# scratch pants, what's good and what's the best.



## cdwoodcox (Jul 4, 2015)

When it comes to scratch pants what does everyone else use and what are the pros and cons of each. I need to purchase a set and am torn between Cordura nylon, leather, or leather lite / aero. Also what brands hold up best. I will be working dogs in both heat and colder temperatures. Depending on the season. 
My main concern is free movement. Breathability during 90° days. Zippers not velcro. And quality of workmanship.


----------



## Chip Blasiole (May 3, 2013)

I would go with the nylon and make sure they are a little on the large size for you. I have leather, which are probably more durable and are better if you have a pup or young dog and want to give him a leg bite now and then without having to use a leg sleeve or suit pants. The nylon is lighter, much easier to get in and out of, is cooler and not as heavy to carry around or move around in. Just be sure to get something of good quality, like from Ray Allen. I'm not crazy about all their equipment, but it is usually high quality, especially their scratch pants.


----------



## mycobraracr (Dec 4, 2011)

I'm going to be opposite of Chip. I prefer my leather 100%. I started with Redline cordura pants, and they were nice, but I feel they are way hotter than my leather Schweikert's. One thing I do, is buy them big then have them altered to my length in the legs. Gives me more room to move and slip out if a dog comes in for a leg or worse crotch lol. Yes that's happened. I'm a smaller guy, but buy XL's and just shorten them up. I find the Schweikert's not only more comfortable and free moving, but much cooler in the summer.


----------



## Jax08 (Feb 13, 2009)

My helper prefers the HST's over the Gappay


----------



## cdwoodcox (Jul 4, 2015)

mycobraracr said:


> I'm going to be opposite of Chip. I prefer my leather 100%. I started with Redline cordura pants, and they were nice, but I feel they are way hotter than my leather Schweikert's. One thing I do, is buy them big then have them altered to my length in the legs. Gives me more room to move and slip out if a dog comes in for a leg or worse crotch lol. Yes that's happened. I'm a smaller guy, but buy XL's and just shorten them up. I find the Schweikert's not only more comfortable and free moving, but much cooler in the summer.

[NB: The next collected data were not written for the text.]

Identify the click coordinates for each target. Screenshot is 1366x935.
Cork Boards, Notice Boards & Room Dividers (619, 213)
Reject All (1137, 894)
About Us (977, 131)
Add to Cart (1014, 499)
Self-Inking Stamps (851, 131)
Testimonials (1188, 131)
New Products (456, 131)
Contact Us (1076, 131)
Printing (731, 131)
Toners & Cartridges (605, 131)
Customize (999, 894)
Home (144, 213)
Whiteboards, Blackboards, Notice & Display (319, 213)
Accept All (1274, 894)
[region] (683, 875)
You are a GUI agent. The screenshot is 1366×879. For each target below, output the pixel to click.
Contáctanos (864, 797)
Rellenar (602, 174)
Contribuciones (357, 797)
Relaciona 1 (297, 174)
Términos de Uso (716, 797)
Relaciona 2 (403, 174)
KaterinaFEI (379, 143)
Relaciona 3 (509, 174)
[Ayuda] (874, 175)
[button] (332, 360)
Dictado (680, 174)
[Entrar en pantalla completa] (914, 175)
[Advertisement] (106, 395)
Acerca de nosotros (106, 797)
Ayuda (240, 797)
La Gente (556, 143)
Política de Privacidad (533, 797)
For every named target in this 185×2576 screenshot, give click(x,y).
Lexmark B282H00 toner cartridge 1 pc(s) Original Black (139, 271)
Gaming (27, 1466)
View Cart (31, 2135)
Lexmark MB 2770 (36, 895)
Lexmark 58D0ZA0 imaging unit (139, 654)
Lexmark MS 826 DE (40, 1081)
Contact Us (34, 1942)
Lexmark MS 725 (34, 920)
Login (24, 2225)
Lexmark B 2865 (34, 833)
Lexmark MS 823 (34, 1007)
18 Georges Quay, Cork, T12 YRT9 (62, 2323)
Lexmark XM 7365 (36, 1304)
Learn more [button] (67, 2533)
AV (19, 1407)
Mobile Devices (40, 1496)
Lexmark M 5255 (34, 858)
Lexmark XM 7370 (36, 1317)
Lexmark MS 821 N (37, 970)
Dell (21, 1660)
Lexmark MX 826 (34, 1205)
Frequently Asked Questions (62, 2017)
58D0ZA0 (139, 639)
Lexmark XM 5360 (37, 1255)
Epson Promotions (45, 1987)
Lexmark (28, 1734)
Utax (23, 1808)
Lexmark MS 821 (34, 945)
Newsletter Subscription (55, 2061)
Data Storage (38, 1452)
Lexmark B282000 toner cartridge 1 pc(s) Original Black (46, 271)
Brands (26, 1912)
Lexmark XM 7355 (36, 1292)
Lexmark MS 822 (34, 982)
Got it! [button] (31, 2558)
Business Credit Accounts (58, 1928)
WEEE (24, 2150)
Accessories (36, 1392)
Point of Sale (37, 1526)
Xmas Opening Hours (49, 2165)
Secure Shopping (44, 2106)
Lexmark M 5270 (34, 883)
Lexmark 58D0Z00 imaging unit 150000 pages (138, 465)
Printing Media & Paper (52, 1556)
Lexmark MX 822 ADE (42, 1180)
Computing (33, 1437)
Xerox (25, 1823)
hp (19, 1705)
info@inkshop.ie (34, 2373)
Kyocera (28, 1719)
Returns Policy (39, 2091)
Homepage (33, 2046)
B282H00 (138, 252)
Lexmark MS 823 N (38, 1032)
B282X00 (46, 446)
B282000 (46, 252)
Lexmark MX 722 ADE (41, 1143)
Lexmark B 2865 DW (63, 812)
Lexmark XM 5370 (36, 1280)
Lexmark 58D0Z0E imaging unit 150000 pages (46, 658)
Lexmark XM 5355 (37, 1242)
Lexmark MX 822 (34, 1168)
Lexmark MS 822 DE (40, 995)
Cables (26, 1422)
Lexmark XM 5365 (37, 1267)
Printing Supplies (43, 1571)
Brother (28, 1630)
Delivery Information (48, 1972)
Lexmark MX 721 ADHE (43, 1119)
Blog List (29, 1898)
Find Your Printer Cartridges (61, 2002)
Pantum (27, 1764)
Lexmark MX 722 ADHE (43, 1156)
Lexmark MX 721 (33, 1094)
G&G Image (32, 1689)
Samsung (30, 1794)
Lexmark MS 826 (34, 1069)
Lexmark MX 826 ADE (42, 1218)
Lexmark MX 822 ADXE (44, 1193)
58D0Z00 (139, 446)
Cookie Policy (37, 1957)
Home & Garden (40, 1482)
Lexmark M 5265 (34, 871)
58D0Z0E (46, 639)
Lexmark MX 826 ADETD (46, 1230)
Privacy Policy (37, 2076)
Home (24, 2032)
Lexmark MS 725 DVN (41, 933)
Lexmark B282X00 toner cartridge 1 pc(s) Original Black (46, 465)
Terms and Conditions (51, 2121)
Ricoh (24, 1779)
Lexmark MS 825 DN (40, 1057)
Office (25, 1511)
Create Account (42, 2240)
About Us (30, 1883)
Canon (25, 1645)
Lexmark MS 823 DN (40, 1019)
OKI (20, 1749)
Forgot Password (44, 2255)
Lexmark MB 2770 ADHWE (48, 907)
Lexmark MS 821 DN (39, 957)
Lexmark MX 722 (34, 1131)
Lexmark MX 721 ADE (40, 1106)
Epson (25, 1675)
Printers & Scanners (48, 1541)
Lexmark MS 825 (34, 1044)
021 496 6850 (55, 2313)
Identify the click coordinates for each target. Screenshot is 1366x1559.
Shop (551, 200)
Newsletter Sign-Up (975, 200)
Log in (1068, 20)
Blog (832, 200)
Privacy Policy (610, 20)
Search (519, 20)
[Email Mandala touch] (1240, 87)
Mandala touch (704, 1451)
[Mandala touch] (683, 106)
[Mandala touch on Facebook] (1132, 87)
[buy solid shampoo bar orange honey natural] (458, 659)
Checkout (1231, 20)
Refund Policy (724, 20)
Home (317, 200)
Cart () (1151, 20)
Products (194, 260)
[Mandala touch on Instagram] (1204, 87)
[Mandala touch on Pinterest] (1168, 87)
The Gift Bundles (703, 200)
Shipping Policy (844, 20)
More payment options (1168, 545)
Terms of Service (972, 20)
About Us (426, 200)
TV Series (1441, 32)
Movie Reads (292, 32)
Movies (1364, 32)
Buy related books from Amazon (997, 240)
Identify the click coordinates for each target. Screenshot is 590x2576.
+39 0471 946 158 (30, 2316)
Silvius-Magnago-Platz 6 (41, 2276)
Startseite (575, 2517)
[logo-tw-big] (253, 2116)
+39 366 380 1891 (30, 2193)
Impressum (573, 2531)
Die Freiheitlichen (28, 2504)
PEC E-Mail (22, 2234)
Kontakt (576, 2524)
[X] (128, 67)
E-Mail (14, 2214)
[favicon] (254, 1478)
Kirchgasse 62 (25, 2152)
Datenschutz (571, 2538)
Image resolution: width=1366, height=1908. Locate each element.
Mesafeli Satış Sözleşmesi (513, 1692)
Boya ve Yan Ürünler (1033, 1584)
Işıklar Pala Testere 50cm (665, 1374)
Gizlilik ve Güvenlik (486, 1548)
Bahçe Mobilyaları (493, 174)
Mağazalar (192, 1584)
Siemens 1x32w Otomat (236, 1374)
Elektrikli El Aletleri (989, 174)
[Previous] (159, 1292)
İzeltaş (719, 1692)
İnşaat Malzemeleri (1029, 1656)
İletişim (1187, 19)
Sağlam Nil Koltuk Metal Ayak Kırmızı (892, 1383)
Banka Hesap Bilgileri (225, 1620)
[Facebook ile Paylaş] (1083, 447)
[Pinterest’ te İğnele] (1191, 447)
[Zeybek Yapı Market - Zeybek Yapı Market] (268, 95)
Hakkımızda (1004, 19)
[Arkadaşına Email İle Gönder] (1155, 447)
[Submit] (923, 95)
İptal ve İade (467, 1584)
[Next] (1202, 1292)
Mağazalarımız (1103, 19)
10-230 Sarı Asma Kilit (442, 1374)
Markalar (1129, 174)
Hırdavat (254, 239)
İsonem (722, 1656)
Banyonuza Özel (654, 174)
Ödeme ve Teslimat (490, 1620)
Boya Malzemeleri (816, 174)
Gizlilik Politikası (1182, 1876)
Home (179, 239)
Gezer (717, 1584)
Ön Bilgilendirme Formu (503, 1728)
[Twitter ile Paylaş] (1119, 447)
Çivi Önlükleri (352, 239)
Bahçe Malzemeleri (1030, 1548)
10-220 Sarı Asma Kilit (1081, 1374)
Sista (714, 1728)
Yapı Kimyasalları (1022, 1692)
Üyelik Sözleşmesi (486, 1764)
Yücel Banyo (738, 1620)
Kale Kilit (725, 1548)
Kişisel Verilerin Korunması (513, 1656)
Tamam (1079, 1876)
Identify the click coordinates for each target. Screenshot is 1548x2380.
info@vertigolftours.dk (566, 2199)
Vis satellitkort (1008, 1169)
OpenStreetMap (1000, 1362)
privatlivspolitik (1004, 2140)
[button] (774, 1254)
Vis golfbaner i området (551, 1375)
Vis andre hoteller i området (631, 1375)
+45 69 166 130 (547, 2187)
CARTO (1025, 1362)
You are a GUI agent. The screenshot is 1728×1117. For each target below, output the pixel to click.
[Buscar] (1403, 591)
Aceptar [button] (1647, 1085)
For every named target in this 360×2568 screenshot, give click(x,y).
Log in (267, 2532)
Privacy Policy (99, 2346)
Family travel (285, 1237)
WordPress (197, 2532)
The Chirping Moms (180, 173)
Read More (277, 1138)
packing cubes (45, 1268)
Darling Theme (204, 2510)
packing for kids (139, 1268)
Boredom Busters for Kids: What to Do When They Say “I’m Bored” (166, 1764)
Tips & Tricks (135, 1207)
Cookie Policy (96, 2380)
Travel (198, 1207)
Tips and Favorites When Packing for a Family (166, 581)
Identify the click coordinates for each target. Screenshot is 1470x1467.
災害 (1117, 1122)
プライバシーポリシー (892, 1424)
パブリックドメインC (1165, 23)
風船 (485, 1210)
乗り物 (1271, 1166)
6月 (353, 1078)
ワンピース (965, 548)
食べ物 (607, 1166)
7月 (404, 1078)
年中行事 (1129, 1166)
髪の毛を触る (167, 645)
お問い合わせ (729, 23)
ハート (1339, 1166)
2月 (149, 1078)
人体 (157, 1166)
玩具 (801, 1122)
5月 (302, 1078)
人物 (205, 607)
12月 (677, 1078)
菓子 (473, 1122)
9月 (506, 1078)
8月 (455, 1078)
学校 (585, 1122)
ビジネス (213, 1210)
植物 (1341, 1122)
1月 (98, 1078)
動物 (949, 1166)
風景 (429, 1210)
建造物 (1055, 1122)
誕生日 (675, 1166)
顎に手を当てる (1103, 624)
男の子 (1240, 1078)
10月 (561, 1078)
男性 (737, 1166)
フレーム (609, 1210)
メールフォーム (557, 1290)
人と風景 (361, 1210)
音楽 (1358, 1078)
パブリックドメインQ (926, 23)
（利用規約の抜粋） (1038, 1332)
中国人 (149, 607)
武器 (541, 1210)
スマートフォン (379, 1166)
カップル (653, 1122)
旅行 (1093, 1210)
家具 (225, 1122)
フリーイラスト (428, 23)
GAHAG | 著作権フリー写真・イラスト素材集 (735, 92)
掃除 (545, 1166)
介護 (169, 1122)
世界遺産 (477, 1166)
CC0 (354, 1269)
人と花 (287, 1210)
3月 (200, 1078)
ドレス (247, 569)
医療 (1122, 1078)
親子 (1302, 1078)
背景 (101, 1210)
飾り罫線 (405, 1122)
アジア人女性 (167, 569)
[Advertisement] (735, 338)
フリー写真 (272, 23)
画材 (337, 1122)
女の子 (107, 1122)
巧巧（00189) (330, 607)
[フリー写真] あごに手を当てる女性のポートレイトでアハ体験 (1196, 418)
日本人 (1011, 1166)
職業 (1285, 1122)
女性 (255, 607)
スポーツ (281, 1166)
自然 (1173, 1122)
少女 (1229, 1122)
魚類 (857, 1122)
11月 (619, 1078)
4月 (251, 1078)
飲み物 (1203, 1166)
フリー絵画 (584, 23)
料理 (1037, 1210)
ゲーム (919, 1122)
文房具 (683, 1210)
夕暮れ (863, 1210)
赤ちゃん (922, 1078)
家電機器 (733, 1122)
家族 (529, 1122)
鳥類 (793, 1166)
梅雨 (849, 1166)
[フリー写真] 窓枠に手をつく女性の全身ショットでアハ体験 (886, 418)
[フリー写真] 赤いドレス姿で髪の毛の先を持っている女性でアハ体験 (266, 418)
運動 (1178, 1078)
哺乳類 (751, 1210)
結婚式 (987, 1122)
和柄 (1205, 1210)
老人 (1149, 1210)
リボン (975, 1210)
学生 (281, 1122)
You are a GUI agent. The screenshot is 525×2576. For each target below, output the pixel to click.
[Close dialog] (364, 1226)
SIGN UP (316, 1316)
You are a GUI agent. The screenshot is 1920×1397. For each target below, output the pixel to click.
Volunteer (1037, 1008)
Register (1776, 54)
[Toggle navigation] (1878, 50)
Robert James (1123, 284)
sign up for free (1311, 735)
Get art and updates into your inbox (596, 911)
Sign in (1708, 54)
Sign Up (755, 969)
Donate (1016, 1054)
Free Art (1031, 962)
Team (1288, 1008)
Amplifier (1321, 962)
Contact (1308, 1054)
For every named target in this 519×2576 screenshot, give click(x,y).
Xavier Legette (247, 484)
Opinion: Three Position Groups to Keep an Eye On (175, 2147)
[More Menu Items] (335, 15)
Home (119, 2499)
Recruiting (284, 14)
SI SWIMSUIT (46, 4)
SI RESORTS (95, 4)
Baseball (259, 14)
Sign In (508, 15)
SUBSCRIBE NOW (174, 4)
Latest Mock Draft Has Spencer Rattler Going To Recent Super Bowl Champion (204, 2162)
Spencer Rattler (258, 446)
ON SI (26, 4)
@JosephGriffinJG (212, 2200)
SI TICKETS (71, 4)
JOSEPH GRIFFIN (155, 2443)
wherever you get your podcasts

So since you're familiar with their sizes. I am 5'10'' and run about 180-185 lbs. What size would you recommend. I originally ordered a set of nylon pants off of Ray Allen and the was size chart was way off. Unfortunately I didn't try them on before driving 3 hours south for a lesson with a helper. I show up we talk for a spell he says go ahead and suit up. So, I put these things on and I couldn't hardly bend my legs they were so tight. They all got a good laugh at me that day.


----------



## mycobraracr (Dec 4, 2011)

cdwoodcox said:


> So since you're familiar with their sizes. I am 5'10'' and run about 180-185 lbs. What size would you recommend. I originally ordered a set of nylon pants off of Ray Allen and the was size chart was way off. Unfortunately I didn't try them on before driving 3 hours south for a lesson with a helper. I show up we talk for a spell he says go ahead and suit up. So, I put these things on and I couldn't hardly bend my legs they were so tight. They all got a good laugh at me that day.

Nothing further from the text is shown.